7 hours of film, 16 years of work: this legendary masterpiece has never been seen before!

7 hours of film, 16 years of work: this legendary masterpiece has never been seen before!

“And why not?”Ridley Scott smiled when we asked him why he wanted to continue his study of French history by touching the figure of Napoleon Bonaparte. “It had £10,400 on it.” and “only” A thousand audiovisual works dedicated directly or indirectly to him.

A list that Stanley Kubrick could not join, his project never saw the light of day. And in which Ridley Scott’s film in 2023 did not impress as expected.

But is it possible to make a film about Napoleon without comparing it to the mythic version of Abel Gans?

Whether you’re a movie buff or not, you’ve undoubtedly heard of this legendary film. Albert Dieudon’s images and his piercing gaze in the lead role may even be familiar to you. But you’ve never seen this movie. Till today.

Rest assured: your memory and your mind are not playing tricks on you. But you may have seen one of the film’s many edits (legend has it that there are up to twenty-two different edits, ranging in length from 1 hour 48 to 9 hours 40), but not this one. “big version” Over seven hours, so christened its director when selling the international exploitation rights to MGM.

Who would never design it like this would be crippled to reduce it by more than five hours within a few months of purchase. Did the studio heads suspect that they were about to give birth to one of the greatest sea serpents in movie history, who with this (re)release gives himself the biggest gift since his centenary?

A “monster” job

Many, however, decided and gave up the idea that one day they would see this Napoleon as his author had imagined. who, like the emperor whose fortunes he narrates, allowed himself to be overcome by his ambition. A resignation that won even those who knew that the restoration work of the French cinema began in 2007.

Directed by director and researcher Georges Mourier, the work should take a maximum of six months. It would take thirty-two times more, or sixteen years in all, to put together this ghost film, a real puzzle whose pieces were scattered across the four corners of the earth, in different states, and without relying on a negative that no longer exists.

George Mourier says about this in an interview CNCPublished on July 4th, the day of the world premiere, it describes “monster”. One thing followed another, the director and his team found themselves with a thousand boxes containing fragments of this Napoleon, which then had to be sorted and organized.

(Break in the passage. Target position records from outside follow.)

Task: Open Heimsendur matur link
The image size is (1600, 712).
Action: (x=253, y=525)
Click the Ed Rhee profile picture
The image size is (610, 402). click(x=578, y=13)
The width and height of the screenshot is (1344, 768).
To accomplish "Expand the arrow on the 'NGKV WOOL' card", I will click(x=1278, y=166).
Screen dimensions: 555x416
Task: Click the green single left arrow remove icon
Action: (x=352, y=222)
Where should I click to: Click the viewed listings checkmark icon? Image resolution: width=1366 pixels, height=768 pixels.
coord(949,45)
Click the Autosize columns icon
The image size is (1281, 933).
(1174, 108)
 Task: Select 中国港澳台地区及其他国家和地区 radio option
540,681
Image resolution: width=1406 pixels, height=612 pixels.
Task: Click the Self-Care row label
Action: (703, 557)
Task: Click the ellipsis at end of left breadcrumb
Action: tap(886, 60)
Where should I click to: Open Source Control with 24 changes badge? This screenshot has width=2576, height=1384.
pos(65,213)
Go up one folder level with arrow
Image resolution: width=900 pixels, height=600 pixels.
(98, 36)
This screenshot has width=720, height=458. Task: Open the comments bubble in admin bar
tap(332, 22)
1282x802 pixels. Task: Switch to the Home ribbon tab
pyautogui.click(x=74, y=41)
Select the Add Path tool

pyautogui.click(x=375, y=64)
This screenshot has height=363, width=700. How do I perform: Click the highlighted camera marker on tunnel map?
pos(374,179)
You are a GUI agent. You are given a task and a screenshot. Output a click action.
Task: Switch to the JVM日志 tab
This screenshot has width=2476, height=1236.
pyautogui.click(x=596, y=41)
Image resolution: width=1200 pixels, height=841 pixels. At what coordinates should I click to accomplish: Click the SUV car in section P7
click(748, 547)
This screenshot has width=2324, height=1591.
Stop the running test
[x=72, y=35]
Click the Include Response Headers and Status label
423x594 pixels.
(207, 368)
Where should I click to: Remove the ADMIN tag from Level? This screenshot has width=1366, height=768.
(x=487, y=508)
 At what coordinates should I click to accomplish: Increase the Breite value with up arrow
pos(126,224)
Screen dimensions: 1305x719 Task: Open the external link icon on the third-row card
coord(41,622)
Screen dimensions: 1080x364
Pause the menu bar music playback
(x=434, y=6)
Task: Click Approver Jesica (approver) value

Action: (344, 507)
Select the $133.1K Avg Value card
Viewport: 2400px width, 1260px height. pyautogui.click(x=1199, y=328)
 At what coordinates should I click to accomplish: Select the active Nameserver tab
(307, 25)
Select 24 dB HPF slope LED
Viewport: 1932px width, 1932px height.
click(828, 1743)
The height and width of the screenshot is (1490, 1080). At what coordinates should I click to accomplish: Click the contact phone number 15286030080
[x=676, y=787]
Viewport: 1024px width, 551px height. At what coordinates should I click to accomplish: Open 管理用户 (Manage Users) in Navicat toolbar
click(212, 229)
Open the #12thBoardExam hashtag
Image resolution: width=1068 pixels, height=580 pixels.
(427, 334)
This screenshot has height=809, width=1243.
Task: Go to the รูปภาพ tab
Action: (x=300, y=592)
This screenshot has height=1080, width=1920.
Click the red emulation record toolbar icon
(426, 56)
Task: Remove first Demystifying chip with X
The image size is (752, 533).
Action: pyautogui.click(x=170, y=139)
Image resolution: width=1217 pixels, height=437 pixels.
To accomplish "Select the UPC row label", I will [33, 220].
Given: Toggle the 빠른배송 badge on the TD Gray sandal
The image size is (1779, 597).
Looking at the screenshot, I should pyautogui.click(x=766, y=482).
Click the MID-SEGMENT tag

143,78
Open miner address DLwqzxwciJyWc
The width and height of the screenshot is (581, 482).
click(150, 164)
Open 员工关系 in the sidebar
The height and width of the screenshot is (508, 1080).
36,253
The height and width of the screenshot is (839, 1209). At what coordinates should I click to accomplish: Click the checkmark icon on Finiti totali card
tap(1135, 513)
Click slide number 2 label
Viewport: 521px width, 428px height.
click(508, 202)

Or even exclude: “For example, in one of them there were indeed pictures from a film about Napoleon, but it was a Pate film from 1909, nothing to do with Gans!” His team also opposes the other side of the myth and legend coin, namely, generating preconceived ideas that fuel imaginations, to the extent that “80% of the information listed in the Cinémathèque database” were wrong.

Albert Dieudonné

word “Titanic” Therefore, it is more appropriate than ever to qualify this task. which begins with the so-called “expertise”and made it possible to create a low-res montage of this in June 2012 “big version”. whose renaissance was just beginning.

Established in 2017, thanks to the CNC Selective Aid Commission for the Digitization and Restoration of Works of Cinematic Heritage (as well as Netflix, the current patron of the Cinémathèque Française, who joined the adventure two years later), the restoration still has to be avoided. Obstacles, often of a material nature.

“First we had to defragment the film that was blown up like a puzzle all over the world and homogenize the textures because there’s no more negatives.”– says Georges Mourier. “We were ahead, waiting for certain technical advances to make this work possible. The engineer in turn was looking for the best way to find the spectrum of original hues…”

This movie is 100 years old and makes hearts race!

Apart from the image, the sound is also a major challenge. Or rather his music, which did not have an original score. On the basis of nearly three centuries of orchestral works (since A heroic symphony From Beethoven to Berlioz’s version Marseillaise), the Franco-American composer Simon Cloquet-Lafolie also completed this venture, the scope of which goes beyond impact.

Like the movie itself: “Incredibly youthful and modern!”Georges Mourier lights up. Before his death, Georges Sadoul wrote: “Certain scenes open the way to a cinematic language that is still unexplored”.

Among these sequences is the famous final triptych. About twenty minutes, filmed using three cameras, during which the image expands and covers three screens arranged one after the other. Abel Gance’s way of getting into Napoleon’s thoughts defied the restrictions of the time to shoot underwater or keep the cameras moving.

A look at the legendary triptych

A little less than a hundred years later, the (very) feature film has not lost its formal modernity. If the issue is discussed more today, its release in our theaters (in two parts, each lasting more than three hours) makes it a major event, as it is synonymous with a dream come true for many moviegoers.

If the expression “Like You’ve Never Seen Before” Sometimes used indiscriminately, this description is quite justified “big version” by Abel Gans of Napoleon. And it lets you take part in movie history this Wednesday, July 10.